WHAT YOU HAVE TO DO
Rewrite the lines from the one containing "Where should I" through the one containing "Action: coord(814,88)", inclusive, replacing "screenshot" with "screen capture" and changing nothing else. Omit the pictures from the result.

DATA SHOWN
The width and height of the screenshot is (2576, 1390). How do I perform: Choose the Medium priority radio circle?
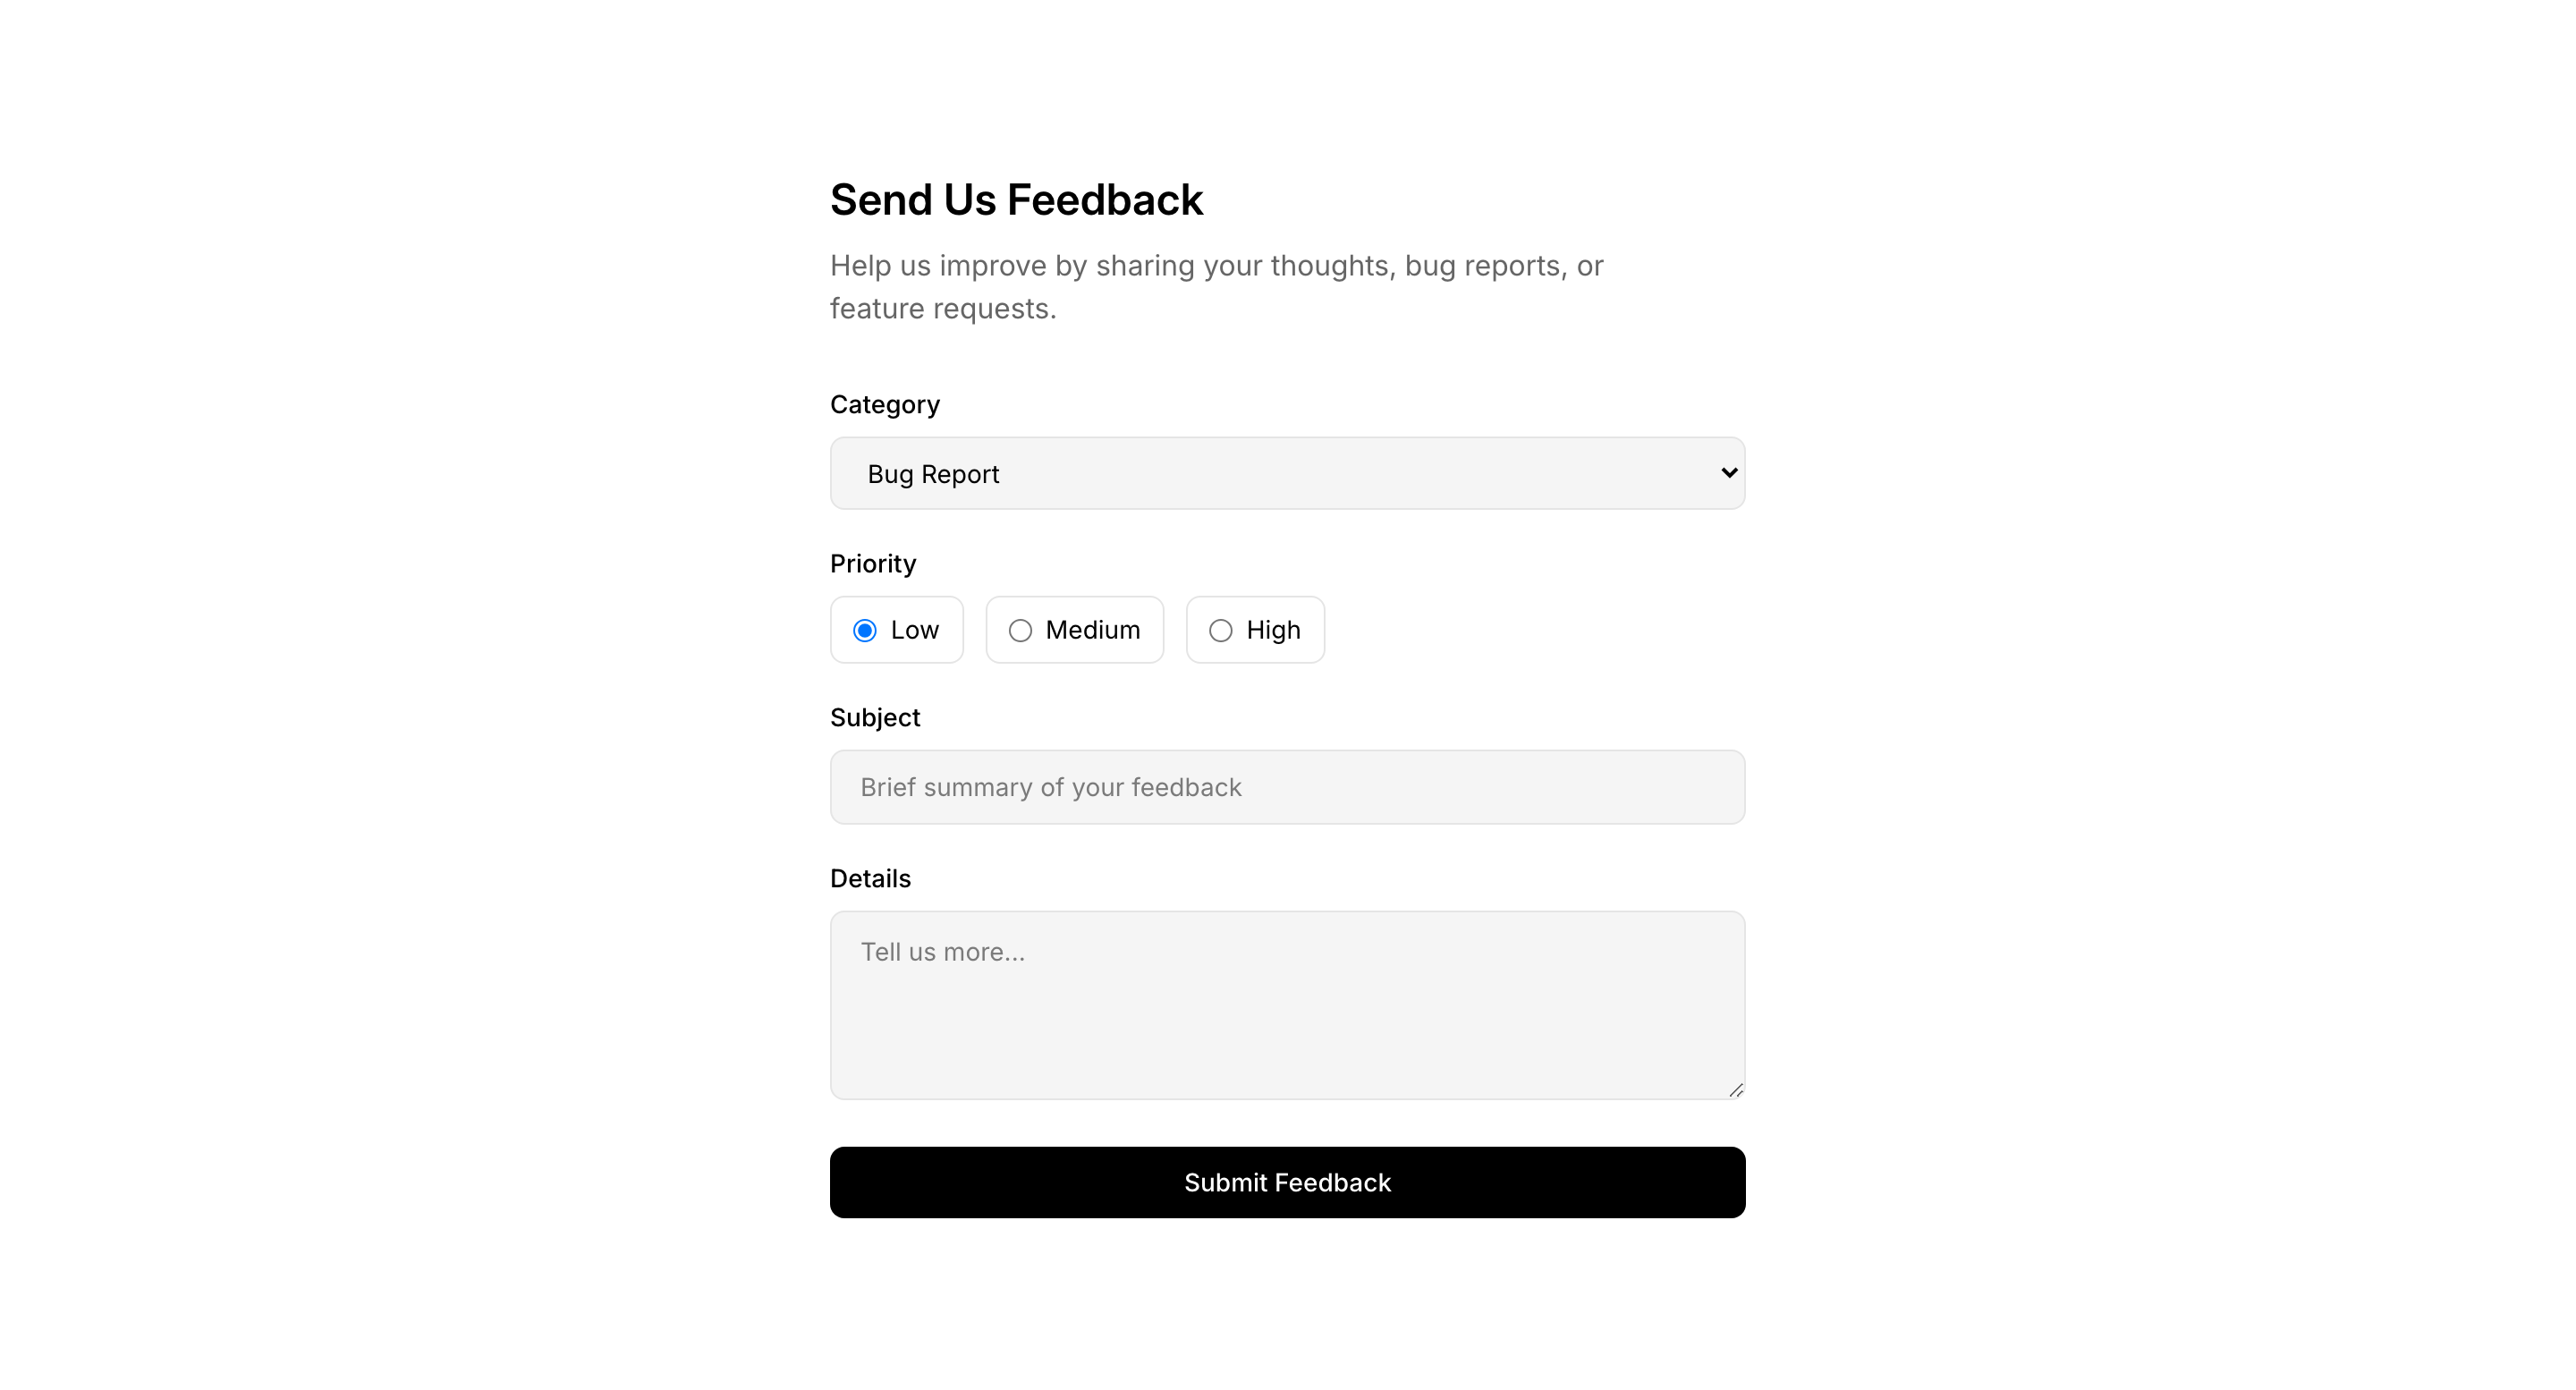[1020, 631]

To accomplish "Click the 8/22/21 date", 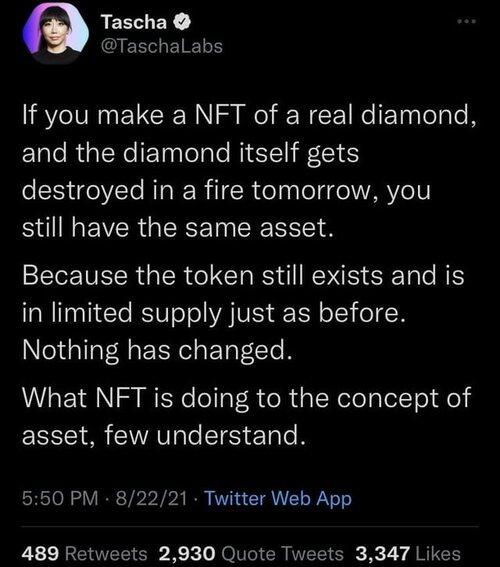I will point(151,498).
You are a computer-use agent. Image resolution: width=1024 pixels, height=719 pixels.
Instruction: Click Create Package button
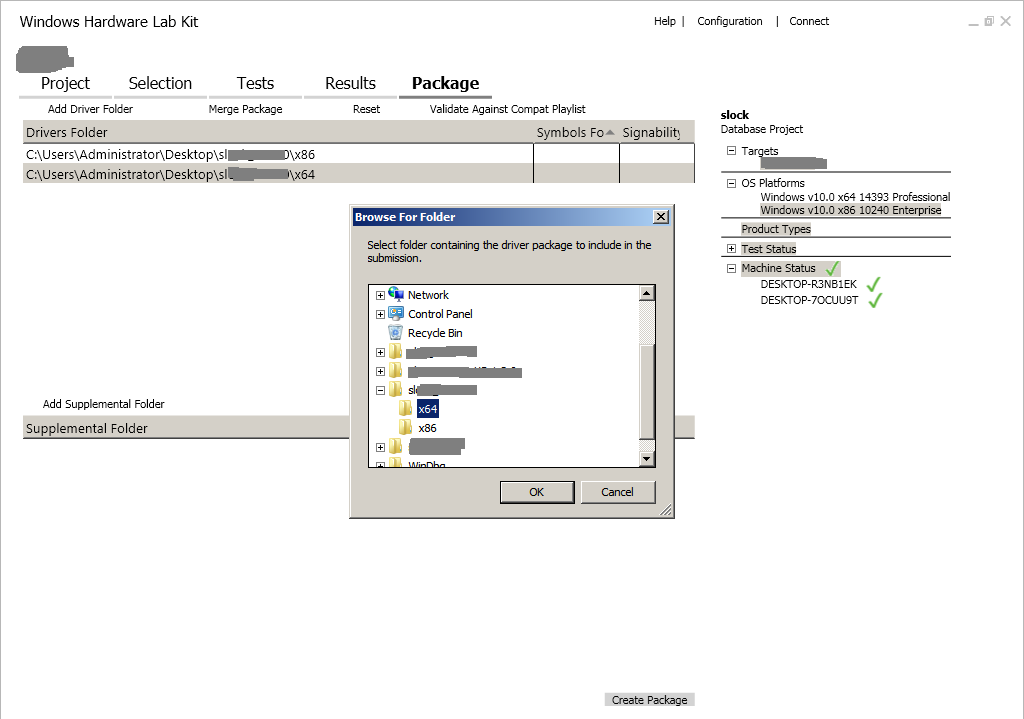(x=649, y=700)
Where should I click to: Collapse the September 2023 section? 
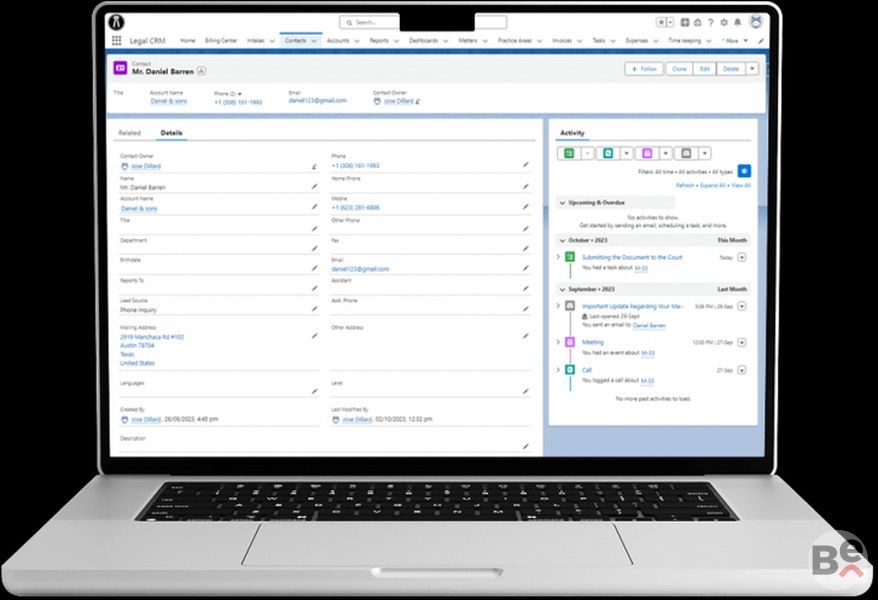pos(562,288)
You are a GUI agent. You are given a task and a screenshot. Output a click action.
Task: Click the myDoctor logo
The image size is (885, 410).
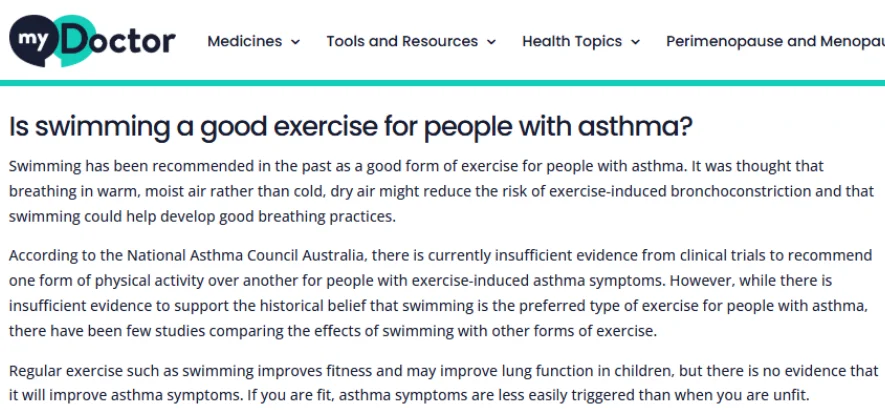coord(92,41)
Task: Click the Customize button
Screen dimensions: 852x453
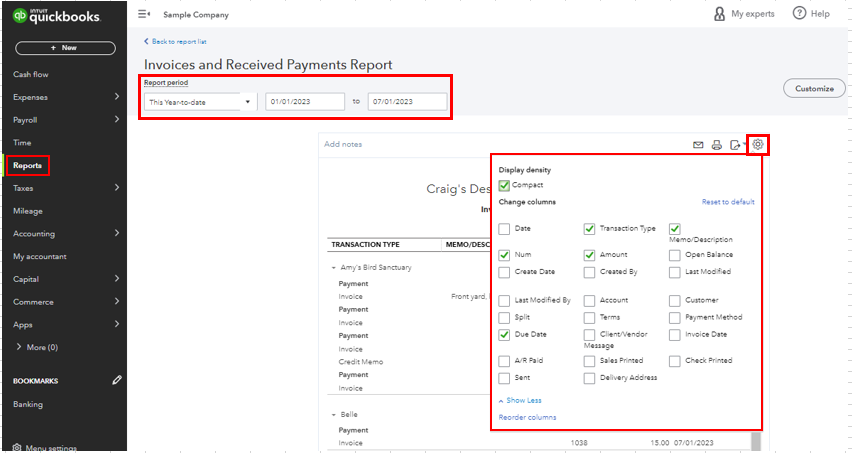Action: coord(814,88)
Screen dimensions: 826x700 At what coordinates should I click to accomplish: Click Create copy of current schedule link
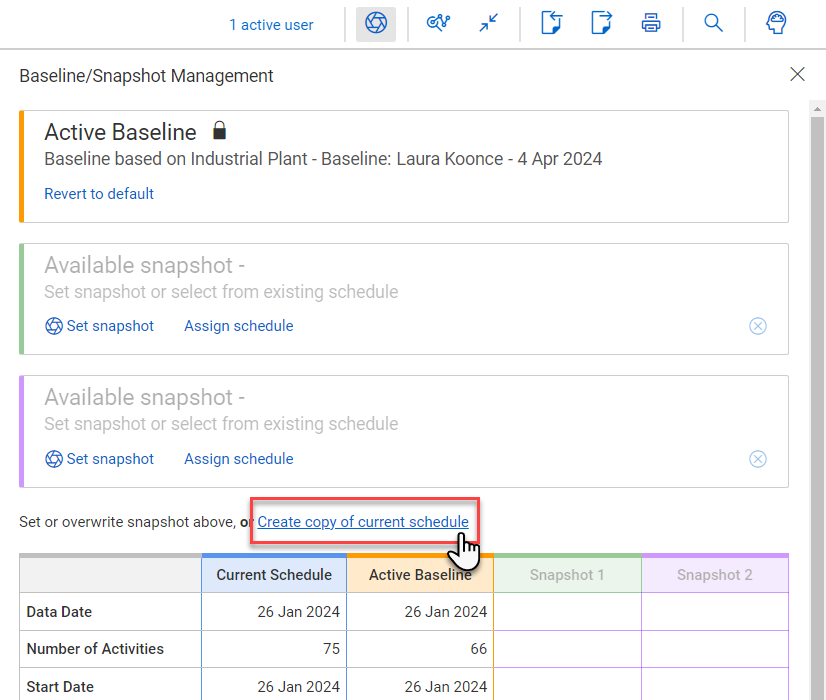[363, 522]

SOLUTION TO THE EXERCISE
Where should I click to: Collapse the September 2023 section? 
pos(562,288)
You are a GUI agent. You are given a task and a screen capture. Output a click action.
Task: Click the myDoctor logo
The image size is (885, 410).
coord(92,41)
Task: Click the Customize button
Screen dimensions: 852x453
Action: coord(814,88)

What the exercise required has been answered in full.